Friday, November 2nd, 2007
The two most engaging powers of an author are, to make new things familiar, and familiar things new.
Samuel Johnson

Okay, now to writing - I’m nearly 19K into Standoff (paranormal suspense and the last of a series and end to a big story arc) and happy with where I’m heading. The heroine, Grace, is a doctor but she’s not mouthy and tough on the exterior like Nina or Tracy. So I have to rein in my dialog impulses and nix the snarky on the outside. She’s strong of course, she’s Cade’s mate and she’s taken a huge risk to come to him. He realizes that but she’s got some stuff to deal with. She’s a scientist so her happy place is in a lab or with data and not necessarily with a lot of other people. It’s always a challenge to write every character and make them unique, make them as real as you can without essentially copying your base character again and again.

Sometimes beginning a new book can be daunting, sometimes it’s the middle or the end that make me insane.

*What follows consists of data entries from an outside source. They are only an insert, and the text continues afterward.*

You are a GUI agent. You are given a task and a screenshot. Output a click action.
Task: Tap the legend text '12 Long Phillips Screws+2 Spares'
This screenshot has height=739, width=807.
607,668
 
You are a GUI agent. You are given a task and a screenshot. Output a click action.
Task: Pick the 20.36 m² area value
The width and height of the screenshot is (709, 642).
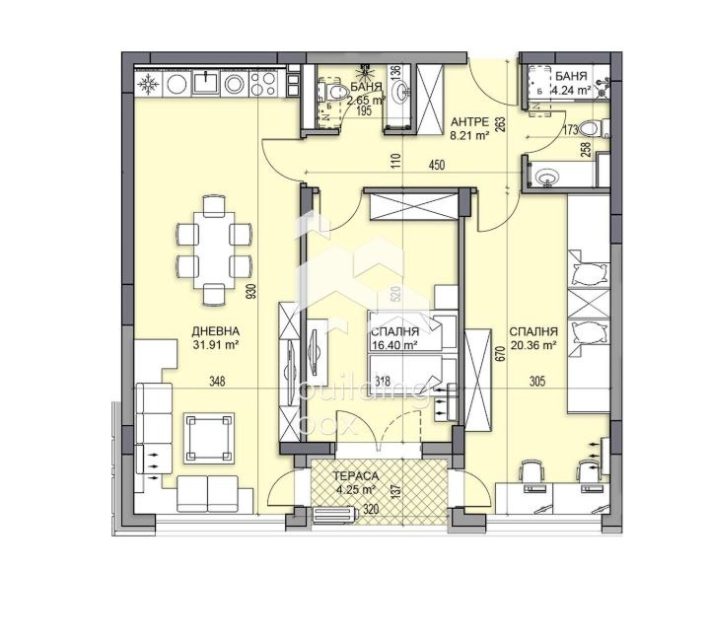pyautogui.click(x=535, y=346)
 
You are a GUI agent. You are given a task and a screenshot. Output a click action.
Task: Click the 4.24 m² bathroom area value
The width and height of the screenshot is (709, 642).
pyautogui.click(x=571, y=90)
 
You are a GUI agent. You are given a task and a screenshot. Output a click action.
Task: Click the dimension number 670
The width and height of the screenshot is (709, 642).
pyautogui.click(x=501, y=353)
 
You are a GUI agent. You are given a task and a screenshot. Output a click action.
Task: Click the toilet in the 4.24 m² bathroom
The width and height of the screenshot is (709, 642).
pyautogui.click(x=589, y=128)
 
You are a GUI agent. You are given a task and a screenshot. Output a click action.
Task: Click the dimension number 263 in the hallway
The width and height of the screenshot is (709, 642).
pyautogui.click(x=501, y=124)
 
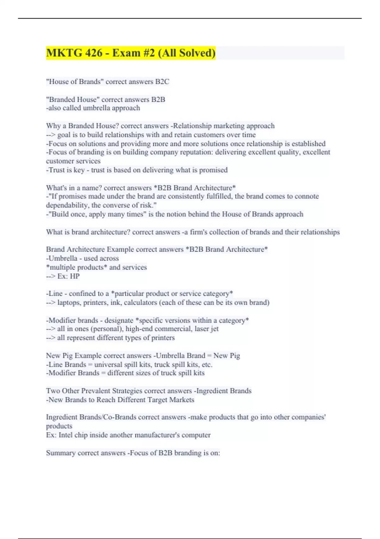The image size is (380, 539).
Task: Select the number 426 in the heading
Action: click(93, 53)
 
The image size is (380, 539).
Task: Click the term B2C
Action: click(162, 82)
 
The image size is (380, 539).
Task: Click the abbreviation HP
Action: click(75, 276)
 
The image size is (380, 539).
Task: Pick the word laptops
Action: click(69, 302)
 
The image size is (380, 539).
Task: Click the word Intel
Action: click(66, 435)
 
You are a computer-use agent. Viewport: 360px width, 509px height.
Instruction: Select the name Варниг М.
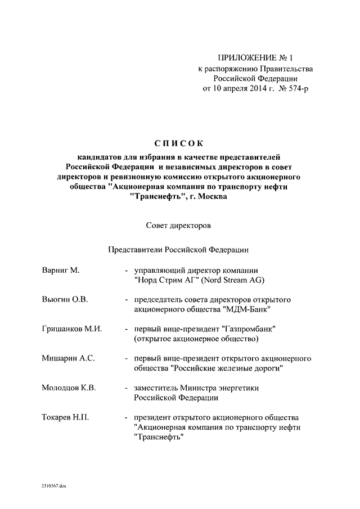61,271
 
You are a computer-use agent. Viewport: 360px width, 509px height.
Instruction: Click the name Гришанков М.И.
71,329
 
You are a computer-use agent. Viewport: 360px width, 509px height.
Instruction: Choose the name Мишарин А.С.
68,358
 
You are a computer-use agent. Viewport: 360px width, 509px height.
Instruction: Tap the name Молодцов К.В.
69,388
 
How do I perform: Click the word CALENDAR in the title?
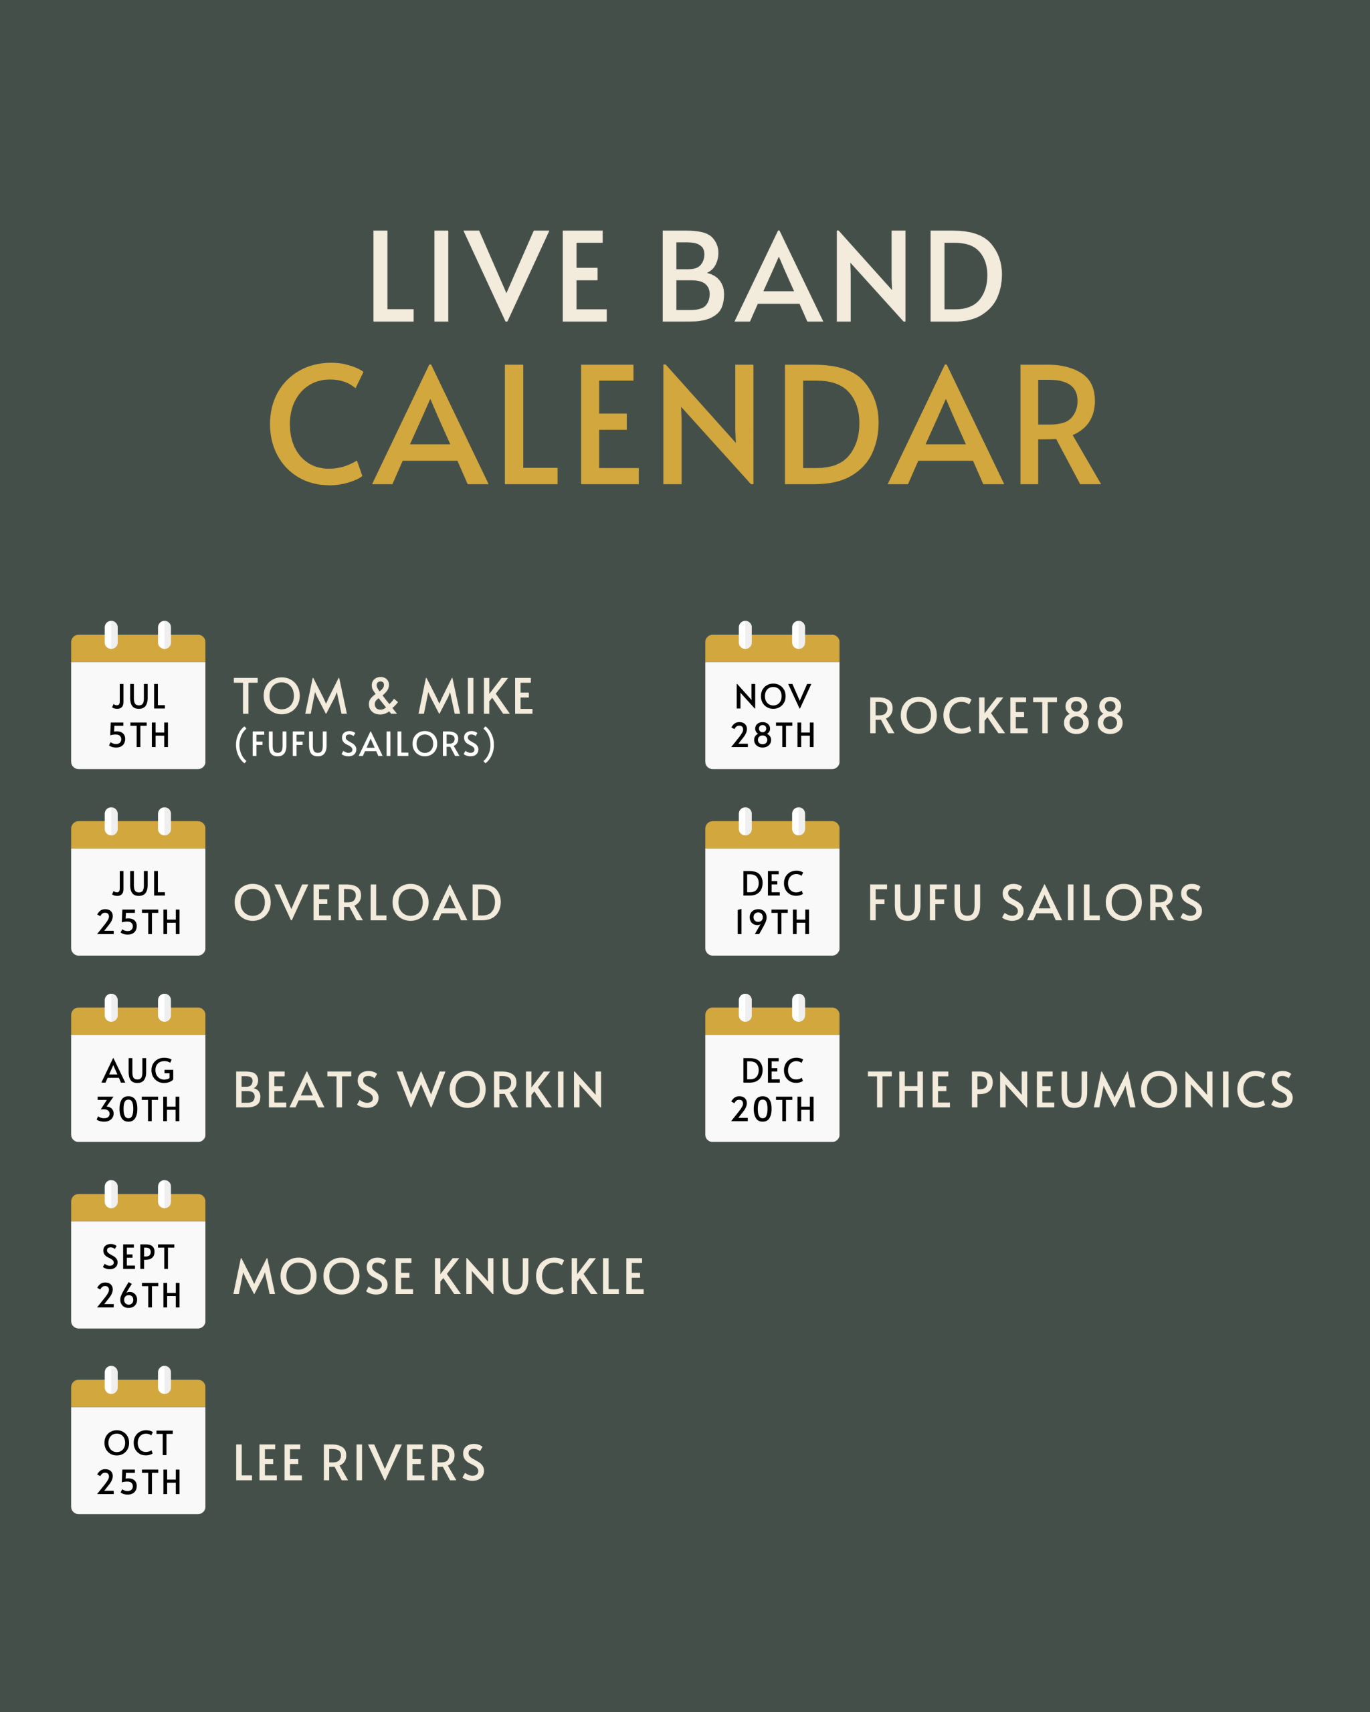coord(684,424)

The last two projects I worked on were hard to start but once I hit a certain point, once I know my characters and where they need to journey to, things begin to ease in my head.

I don’t necessarily mean it becomes easy to write that journey, but what I mean is I know the map and feel confident about the waypoints if not the scenic markers of the route.

I remember thinking that at some point, it would get easier after I did it a few times. In some ways, it does. I know more now about how to heighten tension with a few sentences here and there. I know how to edit better, I know things that make me a better writer in a technical sense. But at the same time, the knowing means I feel more pressure to use all those tools to the best of my ability to write a book.

Each day I learn and grow. Each day I fail and succeed. Hopefully, the success will outweigh the failure. But in the end, it’s what I do, how I do it and that I continue forward.

It’s A Job

Monday, October 22nd, 2007

I sold my first book three years ago this month. At the time, I had absolutely no idea what I was doing. None. I knew nothing about the publishing business. Nothing about the industry. Nothing about promotion or plotting. Phrases like “deep POV” and “limited third person” weren’t part of my lexicon.

I was on bed rest with a surprise pregnancy and wrote a book. Several months after the baby was born I sold the book and what a ride it’s been since then.

One thing has been a constant from then to now – I treat writing like it’s my job. Now, I use job in basic terms. I’ve had jobs, jobs I hated but had to do to pay the bills. Writing isn’t working at Swenson’s and getting carpal tunnel from scooping ice cream all day, it’s not working in a coal mine. It’s a pretty damned cool gig and I’m thankful for it every day.

What I mean is, it’s what I do. Every day. It’s not a hobby. It’s not something I do only when I’m in the mood. Even when I’m blocked, when I hit that point in the story where I’m convinced it totally sucks, even when every word is like the worst job I ever had (cleaning toilets when I was in junior high with my mom at nights and on weekends).

Do I want to quit sometimes? Honestly? Yes. There are days, usually those days when I hear from my agent I’ve been rejected or when I’ve been waaaaaaaaaiting to hear back from someone who’s had my manuscript forever and a day and I feel like it’s never going to happen.

Do I quit? No. Because I know what it feels like to finish a book. I know what it feels like to muster up the courage to show it to people who’ll crit it. I know what it feels like to revise and revise again. I know the agony that is a synopsis and I know the feeling of fear followed by elation when something is submitted somewhere. Then there’s the pain of rejection and the joy of acceptance and contract. Honing through edits and revision and at last, the incomparable feeling when your book releases. Seeing it on a screen or holding it in my hands. Hearing feedback from readers, positive and negative.

Writing can be the loneliest job ever. It can be a rollercoaster of frustration, joy, pain and desolation. There’s nothing like it in the world and if you give up, you’ll never get to that point where you’re standing in line at RT and someone sees your name and says, “Oh my god! I love your books!”

In the end, it’s simple. Put your butt in the seat or in your bed or wherever you write, put your fingers on the keyboard or on a pen and do it.